[Collected data entries]
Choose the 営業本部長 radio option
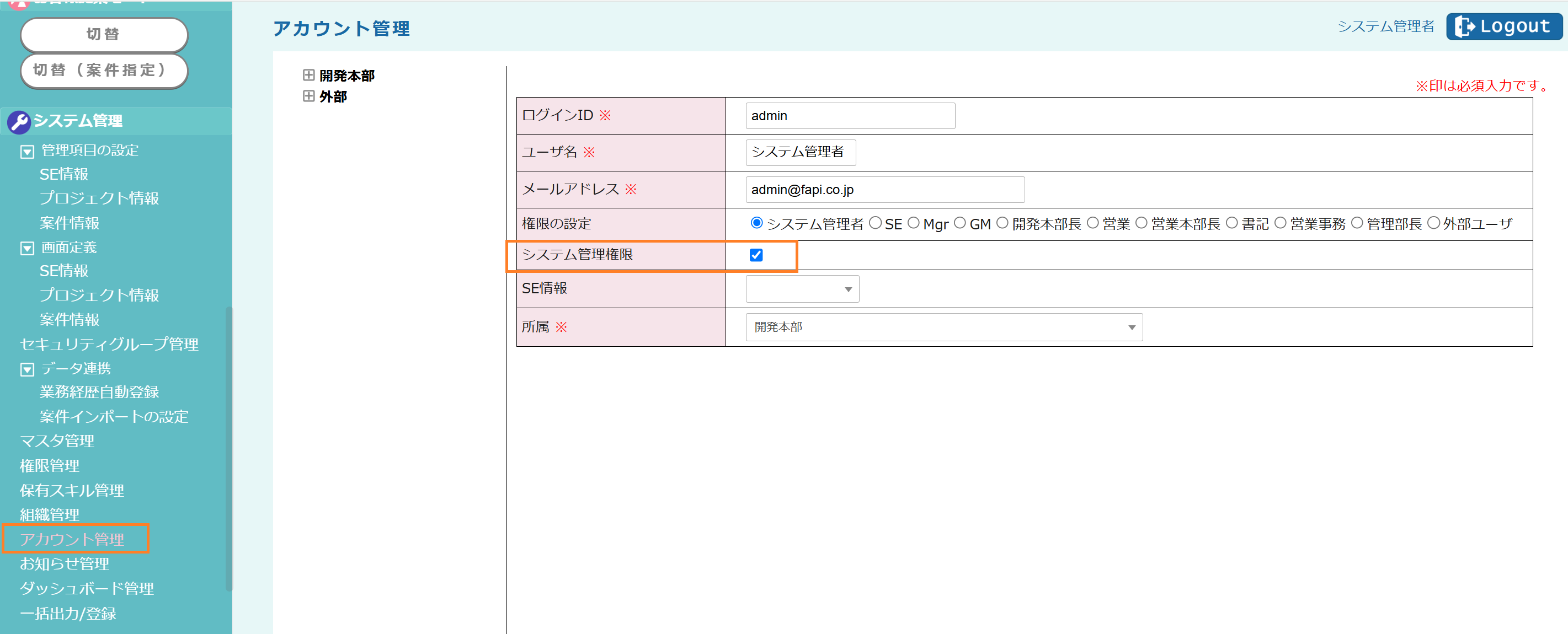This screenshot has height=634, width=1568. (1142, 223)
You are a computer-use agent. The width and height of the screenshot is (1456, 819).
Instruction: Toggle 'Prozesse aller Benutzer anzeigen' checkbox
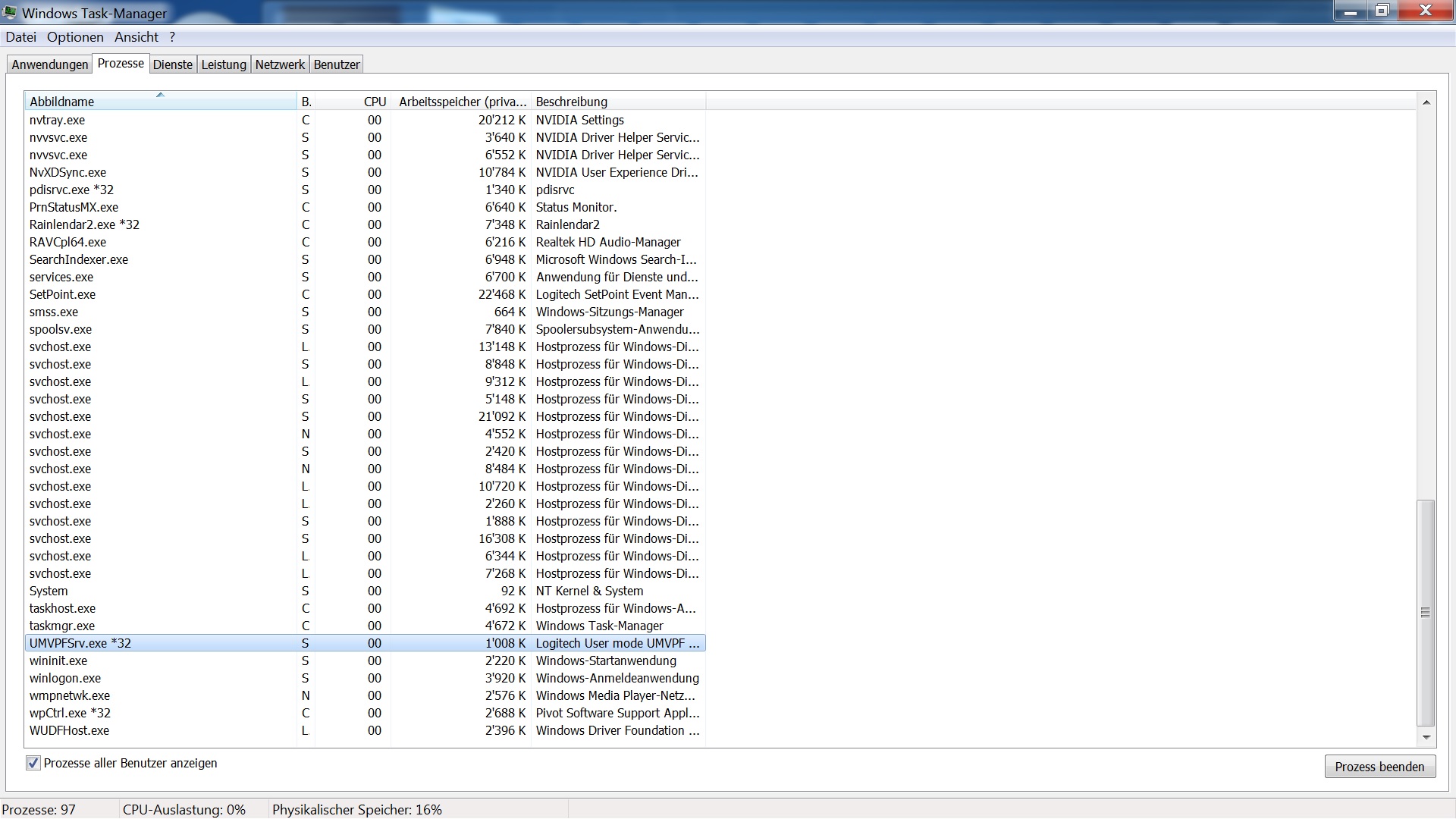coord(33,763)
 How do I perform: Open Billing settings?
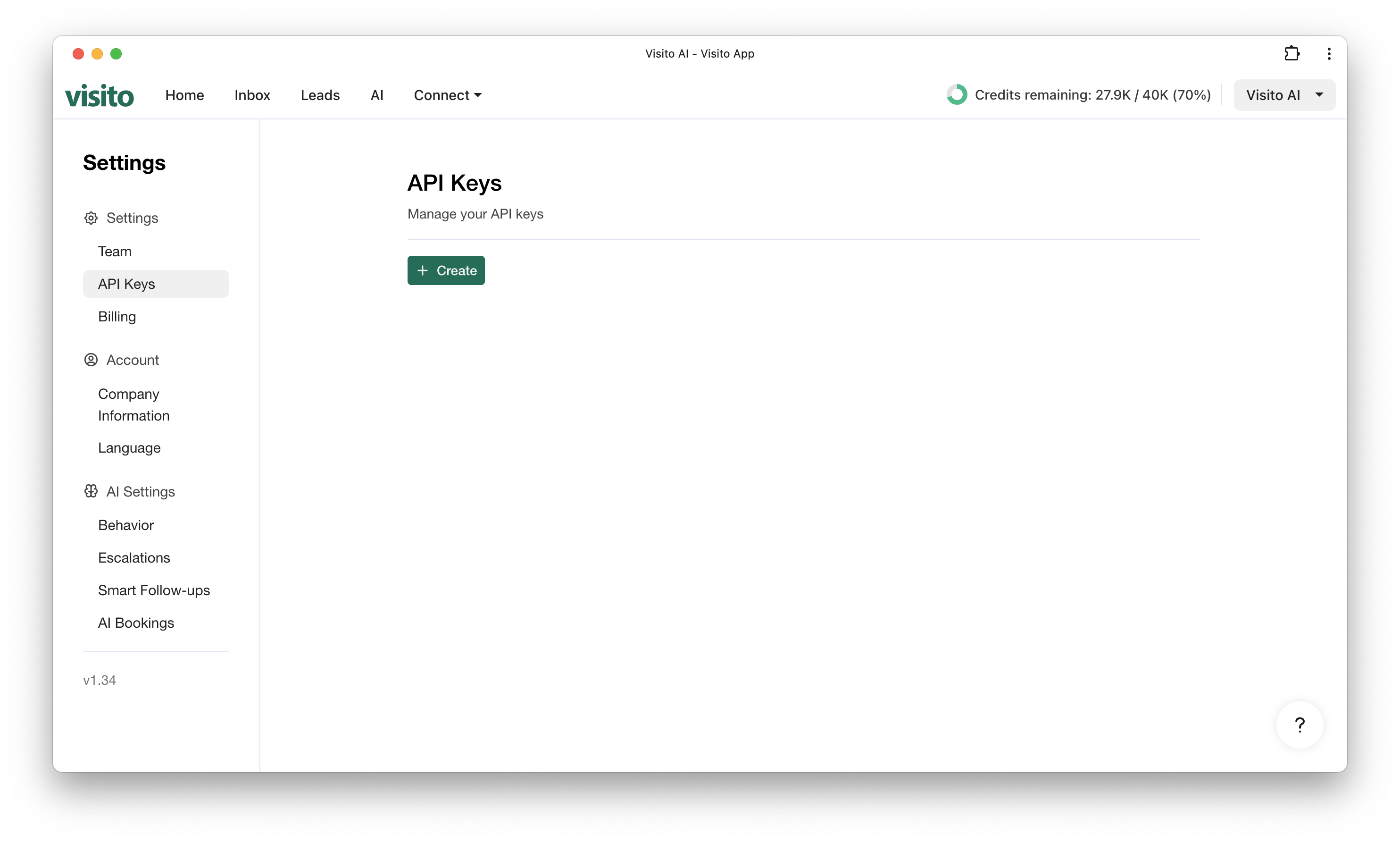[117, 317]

EXERCISE INSTRUCTIONS: Restate every line of the data above word for word, with the images removed.

ANSWER BOX:
Choose the 営業本部長 radio option
This screenshot has height=634, width=1568. (1142, 223)
You are a computer-use agent. The width and height of the screenshot is (1456, 819).
Instruction: Toggle 'Prozesse aller Benutzer anzeigen' checkbox
coord(33,763)
 How do I perform: Open Billing settings?
[117, 317]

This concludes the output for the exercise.